For one thing, Pacific Rim effortlessly tied together theme with world building. Consider drifting. The mental strain of piloting a Jaeger (one of those giant mecha) is so taxing that you need two people connected by a neural link, a drift, in order for it to work. It makes sense enough in the universe (them’s just the rules) but it also lets the movie explore its theme of connection. You can’t pilot these mechs and save the world by yourself; you gotta be willing to connect with someone else. You can’t fight the monsters alone. In Uprising, drifting is given lip service but never really explored. The movie doesn’t get into drifting or is ramifications the way it could, which is a bit of a bummer given how rich an opportunity it is.
Similarly, the Pan Pacific Defense Corps takes on a more militaristic personality in the sequel. Right off the bat, the PPDC is introduced as doing security and policing, a far cry from the scrappy resistance in the original. As the plot gets going, we see more formality in the ranks, a lotta officers-on-deck and the like. These elements may have been in the background of the original, but, given director Guillermo del Toro’s own pacifistic world view, were never really the focus. Uprising leans further into the paramilitary side of the PPDC, making them more warfighters and less of a resistance. It’s nowhere near as militaristic as, say, Transformers or even Iron Man, but, in light of the original, it’s lost some of its youthful idealism. Even the protagonist’s big speech at the end sounds ripped from a war movie, one that’s of course answered by a chorus of sir-yes-sirs; a far cry from the call to believe in something bigger that was Pentecost’s We Are Cancelling The Apocalypse speech in the first.
I know that’s an unfair comparison; We Are Cancelling The Apocalypse is the best call to arms speech that’s not in Henry V or given at the foot of the Black Gate. But that speech is really the thesis statement of Pacific Rim (check out my old breakdown over here). Pacific Rim unabashedly takes its Jaegers and Kaiju deathly seriously, and has so much fun with it. Uprising, however, keeps one foot on the shore, not quite willing to jump in. Pentecost’s big speech is mentioned, almost in a tongue-in-cheek way, by a few characters. Most telling, though, is that when the Kaiju reappear they are quickly given codenames, as in the first. Where the original acted as if calling a monster Knifehead or Otachi was perfectly normal (not to mention badass), Uprising has a character summarily dismiss the codenames once they’re given. It’s a small thing, but it belies the film’s attitude of being slightly too cool for all this giant monster stuff. And so we lose some of that wholehearted commitment that made the original so special.

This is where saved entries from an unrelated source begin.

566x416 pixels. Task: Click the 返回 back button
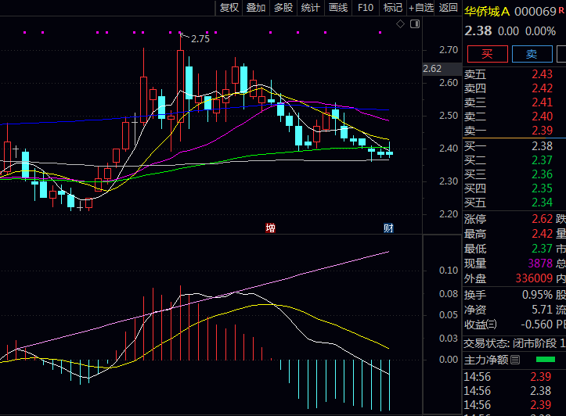[x=449, y=8]
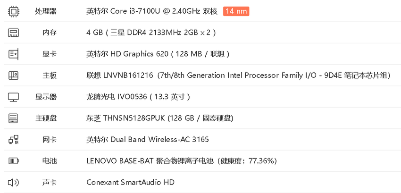Click the orange 14 nm badge
The width and height of the screenshot is (401, 193).
pyautogui.click(x=236, y=11)
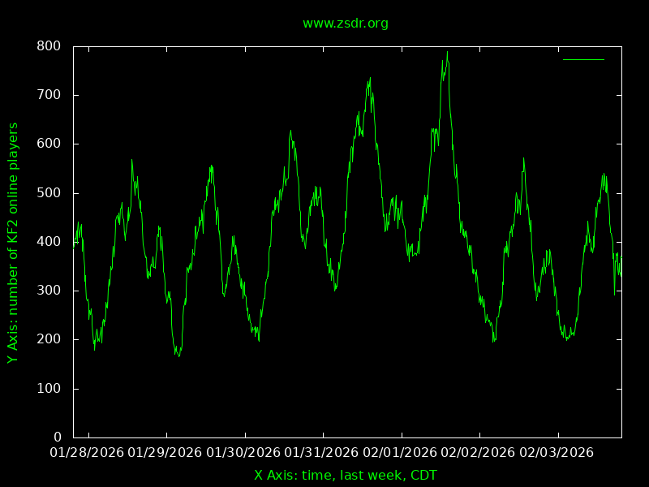Image resolution: width=649 pixels, height=487 pixels.
Task: Click the 400 value on Y axis
Action: tap(49, 242)
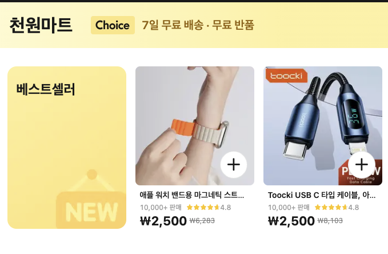Click the orange toocki logo badge
Viewport: 388px width, 254px height.
pos(286,76)
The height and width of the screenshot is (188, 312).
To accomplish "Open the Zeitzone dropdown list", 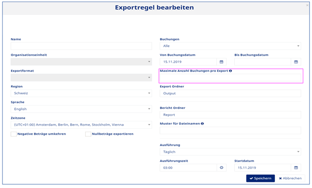I will (81, 125).

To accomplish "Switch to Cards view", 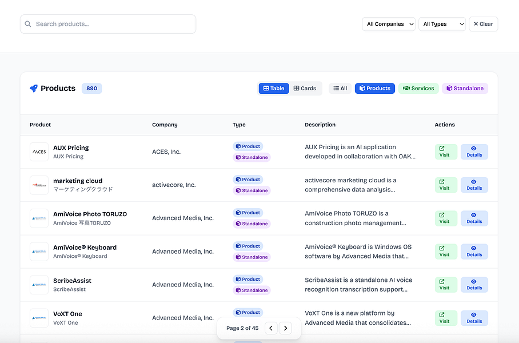I will (305, 89).
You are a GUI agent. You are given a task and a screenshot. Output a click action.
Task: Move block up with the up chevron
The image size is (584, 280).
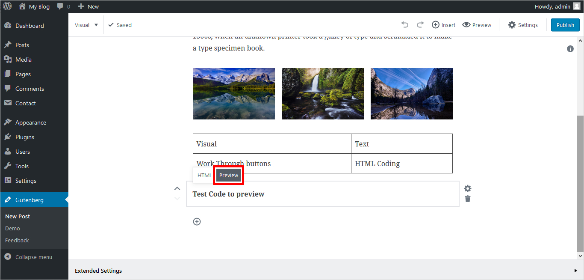[x=177, y=188]
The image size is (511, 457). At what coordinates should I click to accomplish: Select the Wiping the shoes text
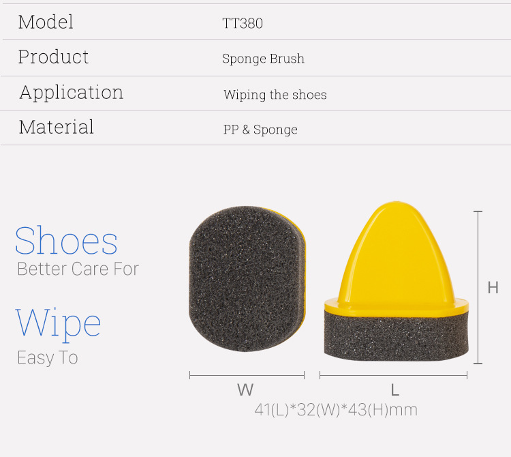275,95
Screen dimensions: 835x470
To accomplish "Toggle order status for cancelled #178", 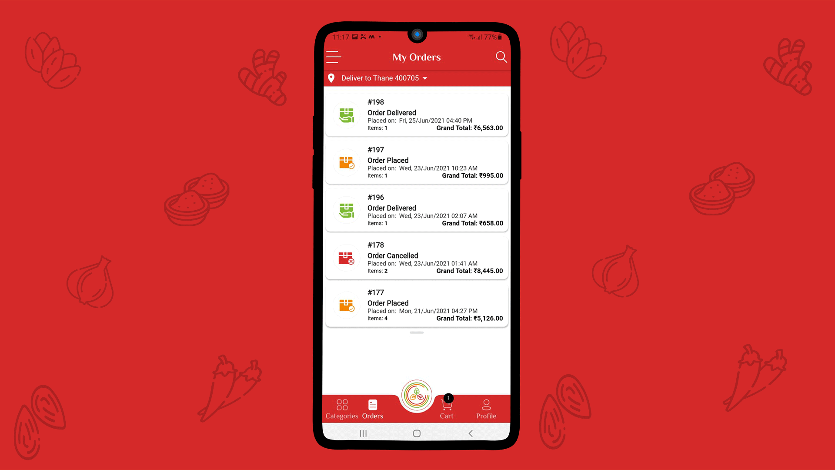I will (346, 258).
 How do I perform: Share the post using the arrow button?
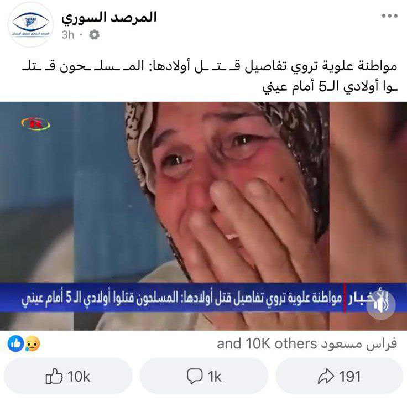[x=339, y=376]
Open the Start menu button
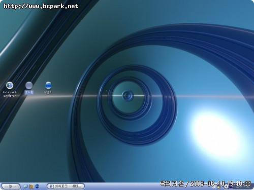 click(x=11, y=186)
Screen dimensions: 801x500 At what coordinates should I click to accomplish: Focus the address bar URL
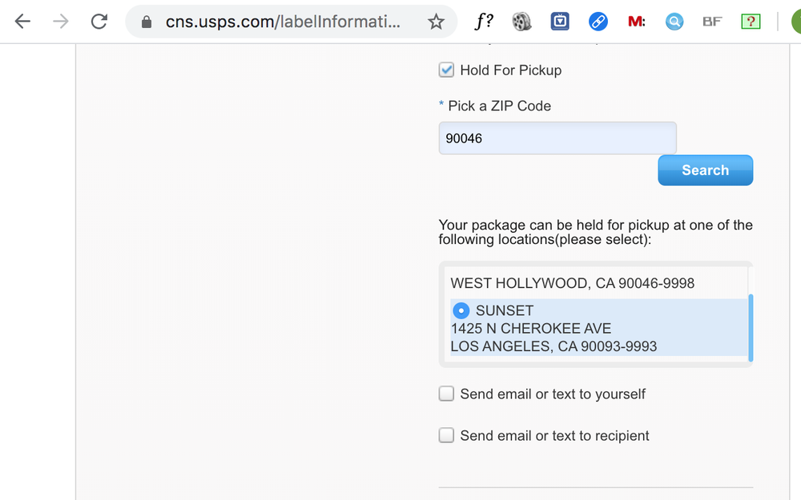[x=282, y=22]
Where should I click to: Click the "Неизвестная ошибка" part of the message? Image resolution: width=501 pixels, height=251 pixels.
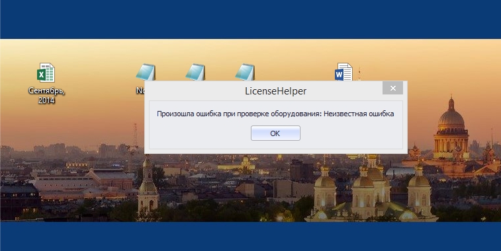coord(359,114)

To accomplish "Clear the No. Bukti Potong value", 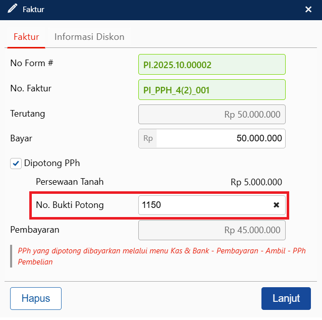I will coord(276,205).
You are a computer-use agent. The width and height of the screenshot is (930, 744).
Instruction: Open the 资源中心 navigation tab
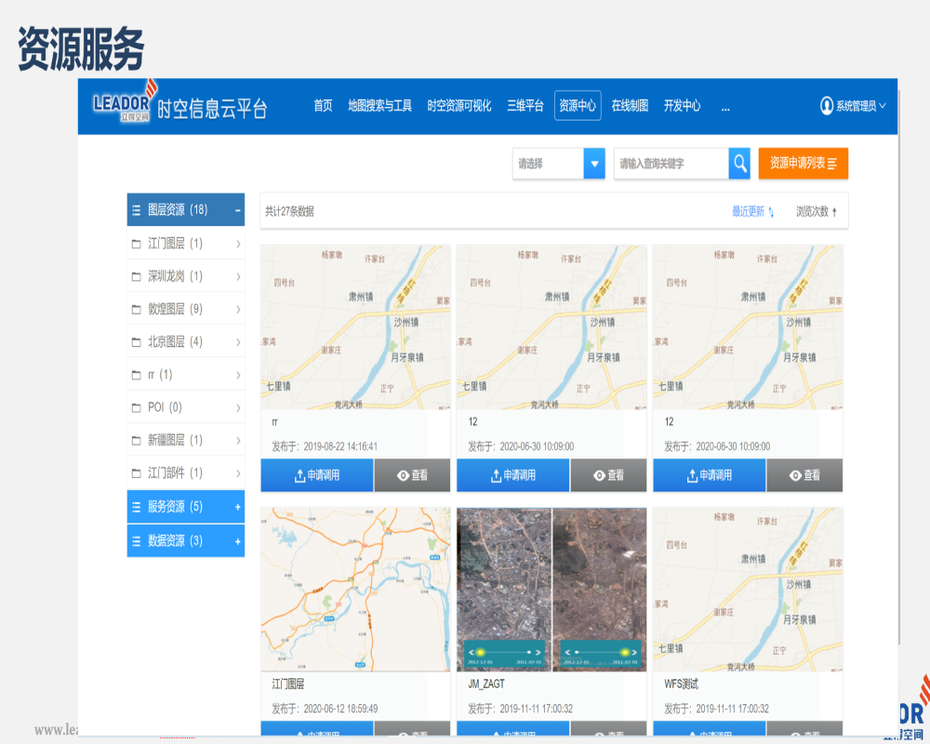[x=578, y=106]
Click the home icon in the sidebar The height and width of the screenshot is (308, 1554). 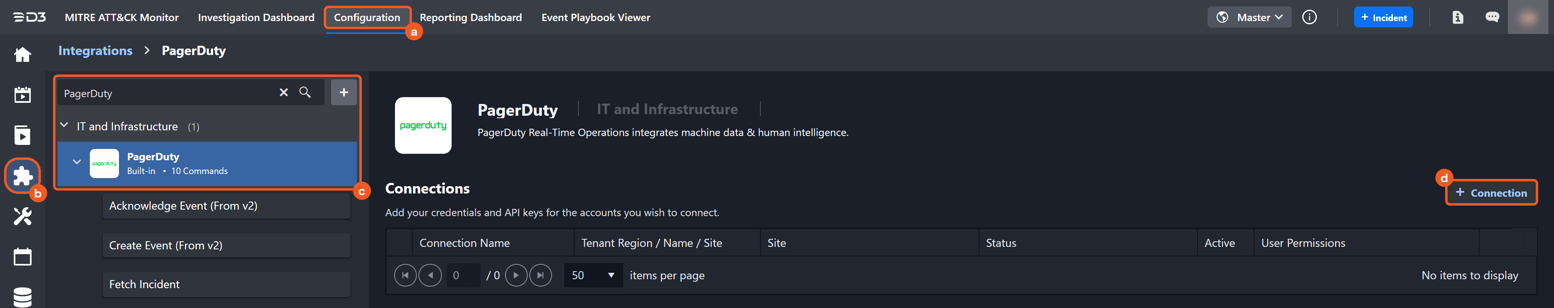click(x=22, y=55)
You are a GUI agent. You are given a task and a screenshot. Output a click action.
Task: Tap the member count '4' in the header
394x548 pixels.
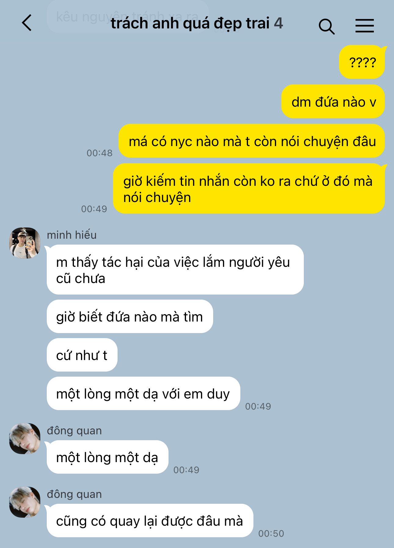278,23
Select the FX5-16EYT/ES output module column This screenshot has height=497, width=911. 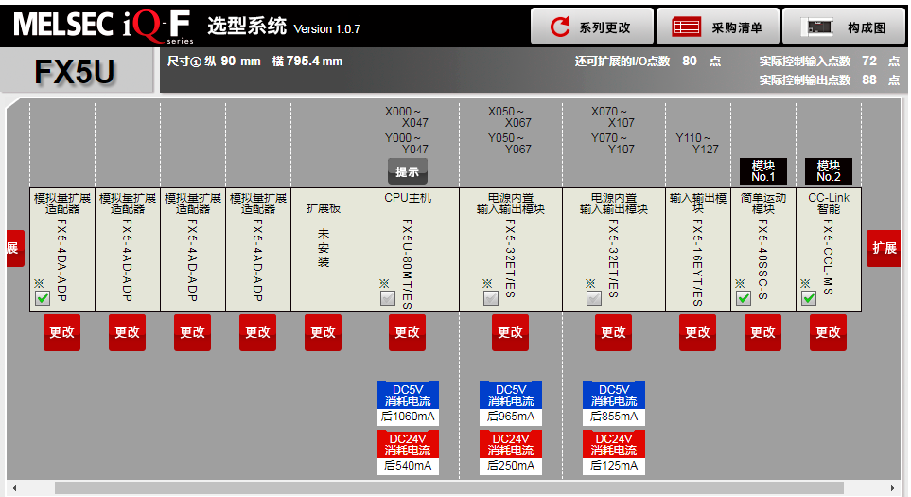[697, 251]
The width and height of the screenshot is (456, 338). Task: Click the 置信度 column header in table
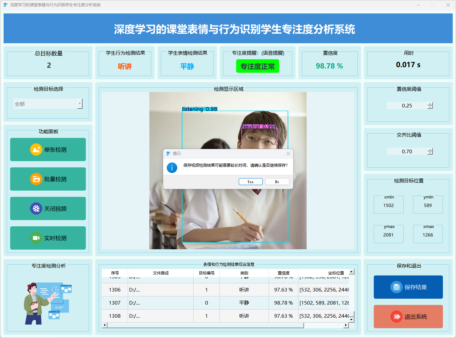pos(283,273)
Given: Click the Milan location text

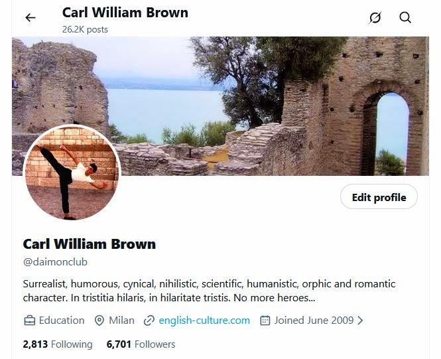Looking at the screenshot, I should click(x=121, y=321).
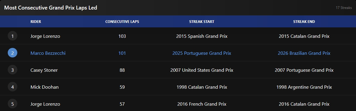
Task: Sort by Streak End column header
Action: tap(304, 22)
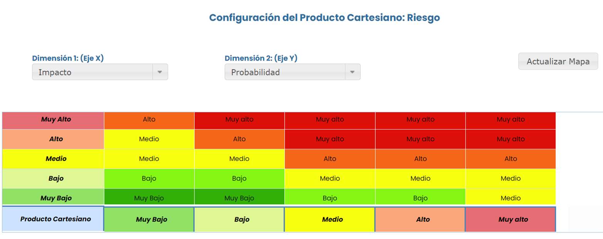Click the Muy Bajo row header
This screenshot has height=239, width=603.
[x=53, y=198]
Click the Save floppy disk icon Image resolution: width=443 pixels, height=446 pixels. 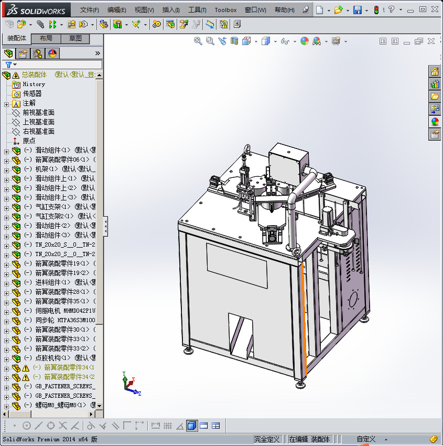[357, 10]
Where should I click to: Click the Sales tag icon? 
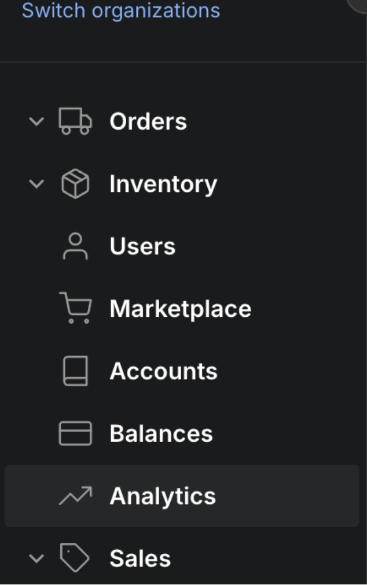(75, 558)
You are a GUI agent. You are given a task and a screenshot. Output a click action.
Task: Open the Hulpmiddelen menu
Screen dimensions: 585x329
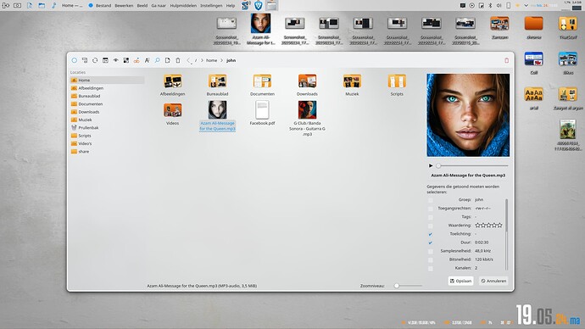point(183,6)
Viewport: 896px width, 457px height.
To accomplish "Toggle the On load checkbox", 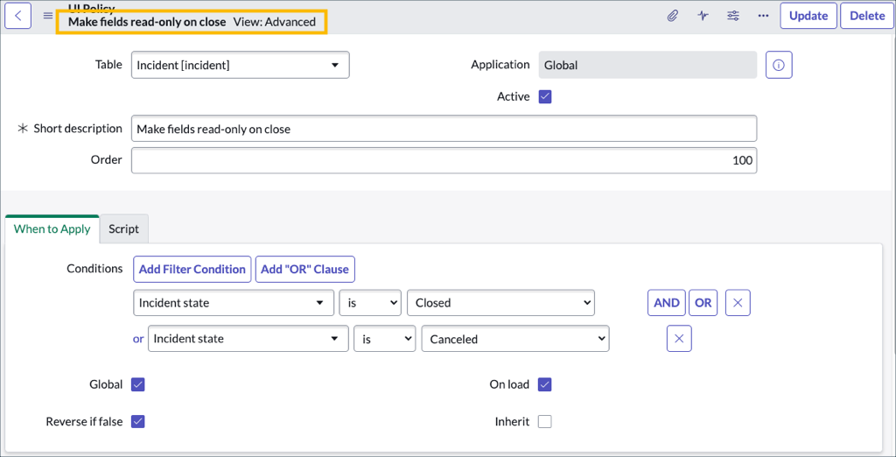I will [545, 384].
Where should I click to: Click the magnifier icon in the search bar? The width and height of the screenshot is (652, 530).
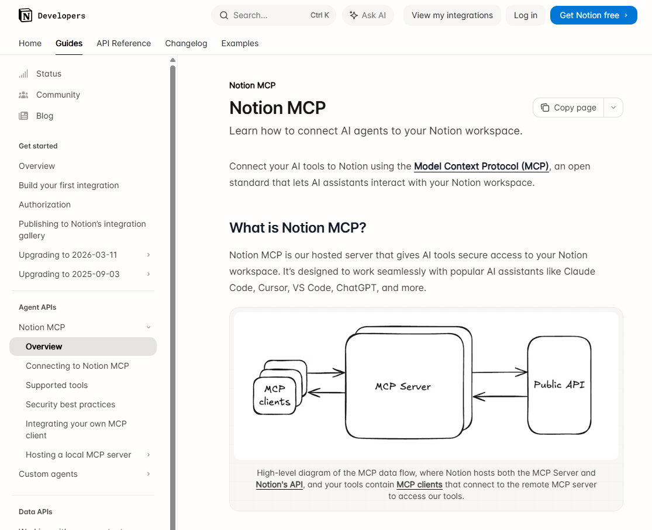click(x=224, y=15)
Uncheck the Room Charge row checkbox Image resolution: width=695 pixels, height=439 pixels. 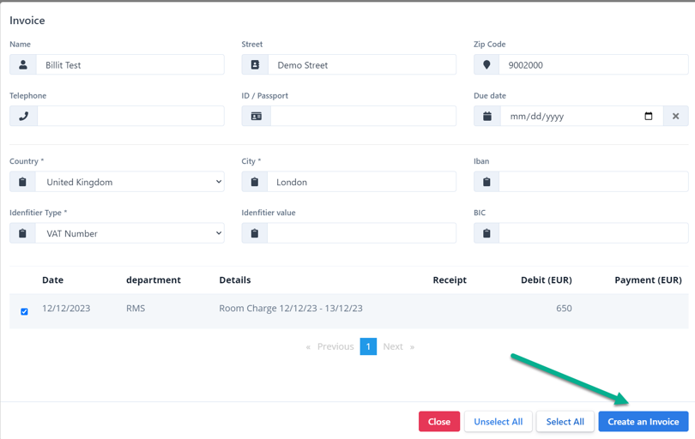point(24,311)
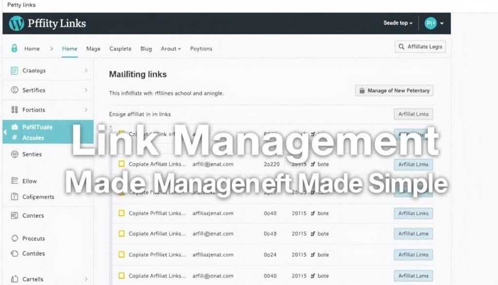Image resolution: width=498 pixels, height=285 pixels.
Task: Open the Arout dropdown menu
Action: coord(171,49)
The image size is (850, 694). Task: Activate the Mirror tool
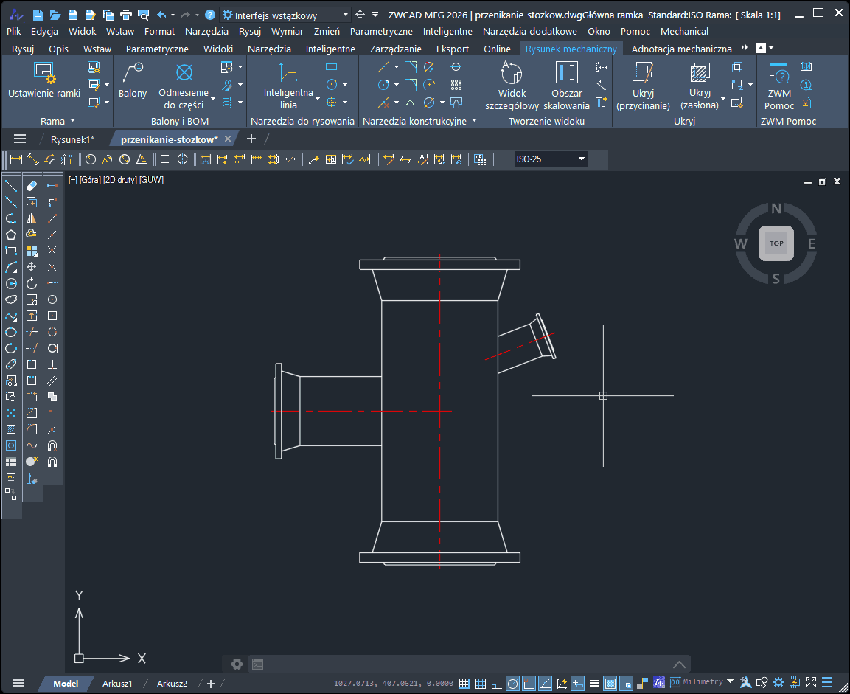[32, 218]
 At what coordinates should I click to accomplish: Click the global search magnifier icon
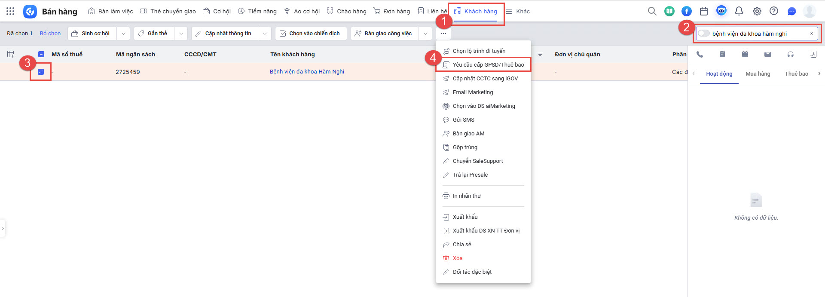pyautogui.click(x=652, y=11)
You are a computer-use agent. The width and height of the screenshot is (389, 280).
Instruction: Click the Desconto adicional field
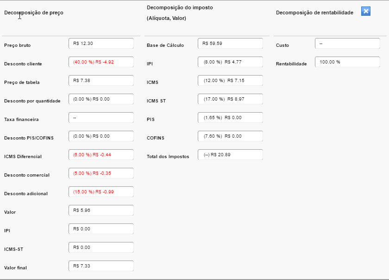(101, 192)
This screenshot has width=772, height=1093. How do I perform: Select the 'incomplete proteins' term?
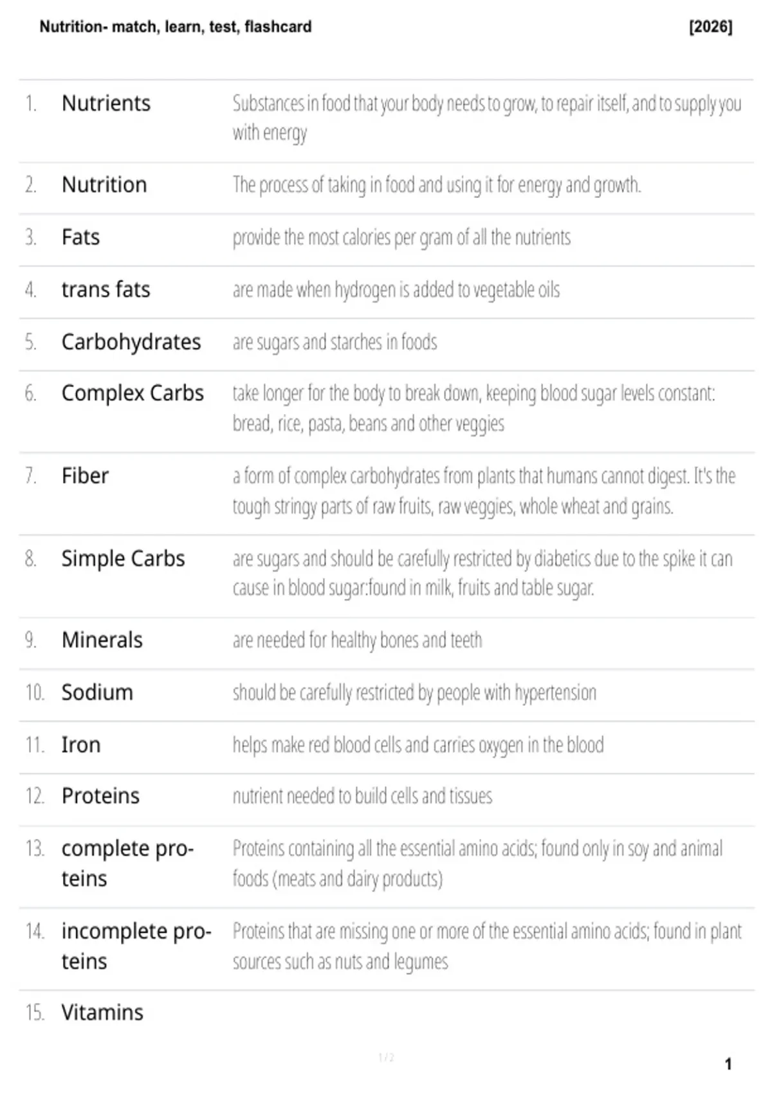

Maybe I’m being a little too hard on Uprising. And maybe that’s because I hold the original in such high regard. Maybe it’s also because the movie kept dangling narratives I really like but never explored it. Newcomer Amara is inducted into the Ranger program and trained to be a pilot, but we don’t really go into the whole cadet story, which is a shame, cuz I love those stories (Kingsman, Ender’s Game). Nestled in there too is this multinational team doing stuff (which is my mostest favoritist thing, end of story), but we don’t spend that much time with Amara’s team. And you can’t show me a team consisting of an American girl, Russian girl, Indian dude, Latina, and Chinese guy and then take it away from me.
Were this not the sequel to Pacific Rim I think I’d be a lot more forgiving. It does a buncha things well and does deliver on that sweet sweet giant robot action. The Jaeger’s names are unapologetically awesome (frickin’ Saber Athena) and there is still that multinational bent of the first. But Uprising doesn’t quite have Pacific Rim’s heart, and that’s a damn shame.